→ Extract provided
TV Club

Which Characters Aren’t Morons?

Jeff,

In real life, the New Jersey mob situation is subservient to New York in a couple of ways. I did a column last year that detailed how New York’s Five Families ordered the DeCavalcante family to re-induct virtually all its members because for the last 20 years or so, New Jersey inductions did not include props like a gun and knife (the so-called tools of the trade) and the pricking of the wannabe mobster’s trigger finger as part of the ritual ceremony (shown even in B-grade movies). And it was the New York FBI and federal prosecutors in Manhattan that were responsible for decimating the Garden State family over the last few years.

Another obvious problem vis-à-vis reality was something you mentioned earlier, the New York crew’s use of a woman loanshark, although maybe the script writers are on to a new trend that will soon occur in the real world. In the last year or so, there have been a couple of bookmaking and gambling indictments in which grandmothers were involved, albeit in relatively minor, less brassy roles than HBO’s version, who, we learned, bedded Tony Soprano on her way up. Rather than point to alleged similarities in other reputed industries, I’ll simply point out that the scenario enabled Tony to utter a pretty good line when Johnny Sack brought it up, something about nothing being “secret” any more, or was it “sacred”?

→ Raw data
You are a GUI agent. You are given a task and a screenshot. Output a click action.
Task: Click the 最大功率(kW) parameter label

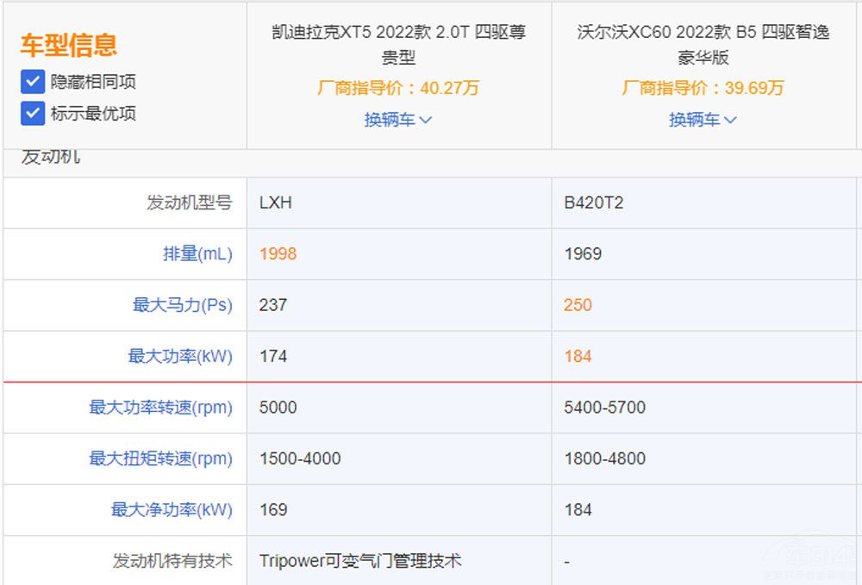point(191,357)
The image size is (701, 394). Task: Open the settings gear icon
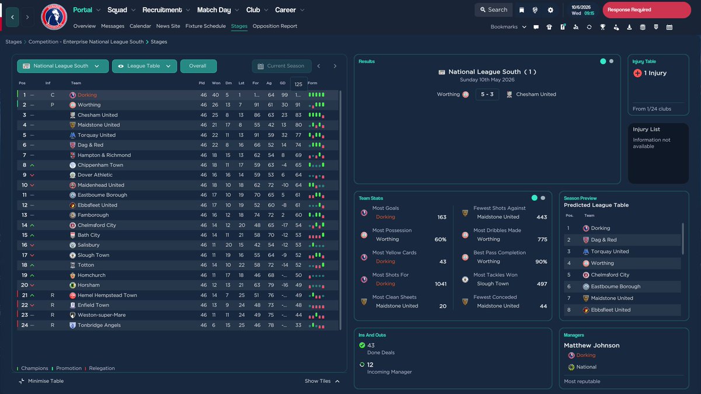tap(550, 10)
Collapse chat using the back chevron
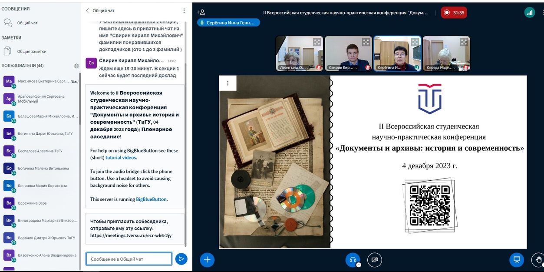This screenshot has height=272, width=544. tap(87, 11)
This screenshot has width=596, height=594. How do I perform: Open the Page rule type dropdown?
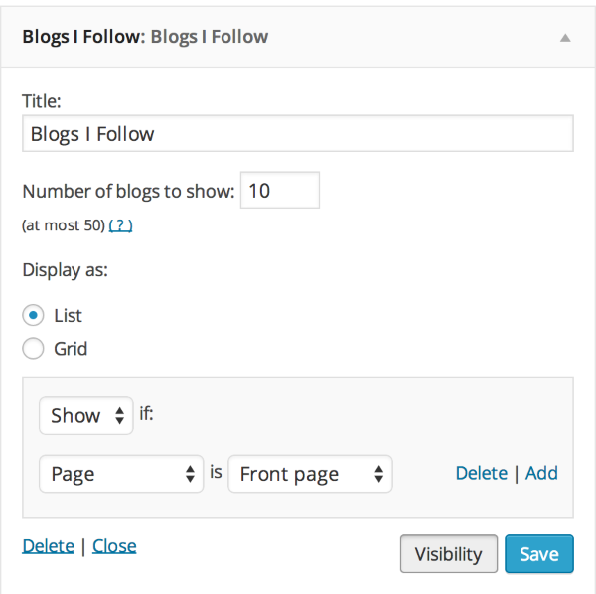point(121,474)
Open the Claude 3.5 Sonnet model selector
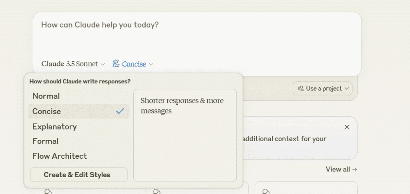The width and height of the screenshot is (410, 194). click(x=73, y=64)
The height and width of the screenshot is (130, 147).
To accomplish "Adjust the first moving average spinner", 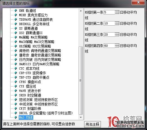I will (x=117, y=12).
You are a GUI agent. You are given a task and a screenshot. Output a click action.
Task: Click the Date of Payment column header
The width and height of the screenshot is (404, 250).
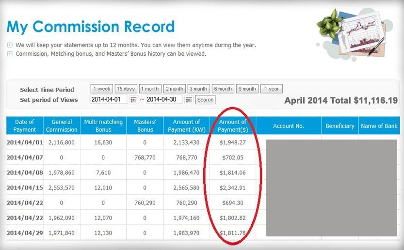25,126
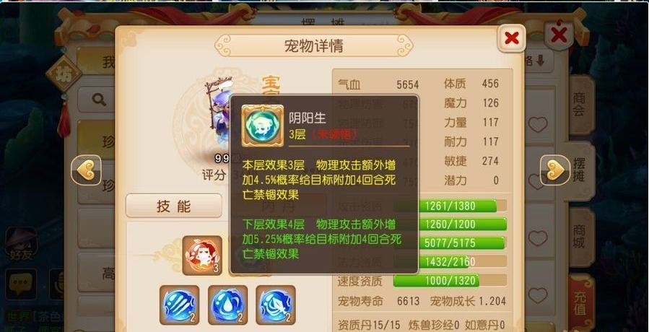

→ Problem set
(1) Decide whether each statement below agrees with the TV Club column. Answer yes or no for each, and quote the deciding words of the column.
(a) New York's Five Families ordered the DeCavalcante family to re-induct virtually all its members.
(b) Federal prosecutors in New Jersey were responsible for decimating the Garden State family.
(c) The grandmothers in the real gambling indictments had bigger roles than HBO's version.
(2) Print the part of the TV Club column that opens with the words containing "Which Characters Aren’t" and closes with "last few years.".

→ Expected responses
(1)
(a) Yes: "New York’s Five Families ordered the DeCavalcante family to re-induct virtually all its members"
(b) No: "it was the New York FBI and federal prosecutors in Manhattan that were responsible for decimating the Garden State family"
(c) No: "albeit in relatively minor, less brassy roles than HBO’s version"

(2)
Which Characters Aren’t Morons?

Jeff,

In real life, the New Jersey mob situation is subservient to New York in a couple of ways. I did a column last year that detailed how New York’s Five Families ordered the DeCavalcante family to re-induct virtually all its members because for the last 20 years or so, New Jersey inductions did not include props like a gun and knife (the so-called tools of the trade) and the pricking of the wannabe mobster’s trigger finger as part of the ritual ceremony (shown even in B-grade movies). And it was the New York FBI and federal prosecutors in Manhattan that were responsible for decimating the Garden State family over the last few years.